Entries provided START

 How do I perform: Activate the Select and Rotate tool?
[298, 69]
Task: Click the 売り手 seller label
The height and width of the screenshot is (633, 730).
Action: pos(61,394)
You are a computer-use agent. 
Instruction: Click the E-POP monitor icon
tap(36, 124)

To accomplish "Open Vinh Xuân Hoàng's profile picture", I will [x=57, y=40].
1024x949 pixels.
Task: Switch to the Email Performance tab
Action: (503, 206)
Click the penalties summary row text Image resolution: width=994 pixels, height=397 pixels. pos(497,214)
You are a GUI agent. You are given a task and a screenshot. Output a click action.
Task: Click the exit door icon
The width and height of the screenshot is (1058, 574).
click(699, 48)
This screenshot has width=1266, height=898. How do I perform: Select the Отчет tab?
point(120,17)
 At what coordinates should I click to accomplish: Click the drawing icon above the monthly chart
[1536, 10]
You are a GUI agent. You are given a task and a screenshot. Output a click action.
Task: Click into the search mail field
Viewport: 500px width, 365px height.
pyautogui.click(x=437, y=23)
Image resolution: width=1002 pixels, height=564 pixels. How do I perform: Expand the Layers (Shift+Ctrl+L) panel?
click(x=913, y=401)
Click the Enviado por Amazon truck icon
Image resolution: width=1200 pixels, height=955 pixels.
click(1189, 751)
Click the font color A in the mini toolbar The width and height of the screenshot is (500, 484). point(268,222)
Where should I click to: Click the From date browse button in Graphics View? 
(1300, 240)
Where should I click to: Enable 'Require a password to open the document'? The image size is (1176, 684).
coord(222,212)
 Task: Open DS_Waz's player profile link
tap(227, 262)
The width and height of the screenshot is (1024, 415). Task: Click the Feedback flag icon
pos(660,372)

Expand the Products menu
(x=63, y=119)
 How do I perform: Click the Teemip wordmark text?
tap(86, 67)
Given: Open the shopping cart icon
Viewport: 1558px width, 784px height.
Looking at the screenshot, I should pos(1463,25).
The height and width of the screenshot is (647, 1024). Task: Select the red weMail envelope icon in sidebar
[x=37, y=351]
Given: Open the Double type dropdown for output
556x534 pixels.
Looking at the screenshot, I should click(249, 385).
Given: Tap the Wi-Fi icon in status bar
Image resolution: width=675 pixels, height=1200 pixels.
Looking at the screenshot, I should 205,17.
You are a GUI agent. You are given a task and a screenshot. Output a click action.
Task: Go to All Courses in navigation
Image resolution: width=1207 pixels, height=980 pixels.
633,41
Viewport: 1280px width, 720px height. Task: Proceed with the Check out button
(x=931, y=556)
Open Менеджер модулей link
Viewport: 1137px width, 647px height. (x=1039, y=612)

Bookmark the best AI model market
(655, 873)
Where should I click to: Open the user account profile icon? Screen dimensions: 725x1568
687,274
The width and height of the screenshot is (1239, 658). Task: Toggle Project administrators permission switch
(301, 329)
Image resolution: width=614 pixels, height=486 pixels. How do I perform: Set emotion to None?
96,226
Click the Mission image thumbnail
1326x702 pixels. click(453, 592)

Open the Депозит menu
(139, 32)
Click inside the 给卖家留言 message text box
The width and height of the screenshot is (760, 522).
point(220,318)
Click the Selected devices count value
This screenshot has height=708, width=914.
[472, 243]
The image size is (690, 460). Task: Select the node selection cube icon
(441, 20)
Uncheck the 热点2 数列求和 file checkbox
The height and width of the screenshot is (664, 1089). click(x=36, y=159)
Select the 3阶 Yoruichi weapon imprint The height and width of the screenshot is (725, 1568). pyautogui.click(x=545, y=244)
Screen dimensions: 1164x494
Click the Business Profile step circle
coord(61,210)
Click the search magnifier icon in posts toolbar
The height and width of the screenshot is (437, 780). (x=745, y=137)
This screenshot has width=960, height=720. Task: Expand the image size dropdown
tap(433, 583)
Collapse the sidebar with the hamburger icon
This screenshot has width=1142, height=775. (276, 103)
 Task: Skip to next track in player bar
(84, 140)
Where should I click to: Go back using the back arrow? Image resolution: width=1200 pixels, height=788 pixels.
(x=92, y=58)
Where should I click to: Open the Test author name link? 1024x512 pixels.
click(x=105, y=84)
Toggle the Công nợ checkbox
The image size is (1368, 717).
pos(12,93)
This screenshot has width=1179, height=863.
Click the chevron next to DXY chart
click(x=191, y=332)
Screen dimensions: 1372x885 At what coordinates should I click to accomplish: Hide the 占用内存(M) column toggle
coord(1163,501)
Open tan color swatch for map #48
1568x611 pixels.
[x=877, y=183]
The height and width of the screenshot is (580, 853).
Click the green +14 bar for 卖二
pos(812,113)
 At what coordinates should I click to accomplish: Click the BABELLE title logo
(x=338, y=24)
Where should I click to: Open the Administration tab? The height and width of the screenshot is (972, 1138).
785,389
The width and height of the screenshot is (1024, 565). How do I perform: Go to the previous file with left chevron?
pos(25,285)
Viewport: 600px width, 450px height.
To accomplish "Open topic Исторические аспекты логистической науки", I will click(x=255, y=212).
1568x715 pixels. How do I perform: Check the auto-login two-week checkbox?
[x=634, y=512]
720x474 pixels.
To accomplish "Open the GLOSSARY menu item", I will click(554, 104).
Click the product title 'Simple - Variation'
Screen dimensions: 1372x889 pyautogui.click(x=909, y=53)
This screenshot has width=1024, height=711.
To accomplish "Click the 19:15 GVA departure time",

Entries provided END

How many lines of the listing include the string "color"? Give only the number.

2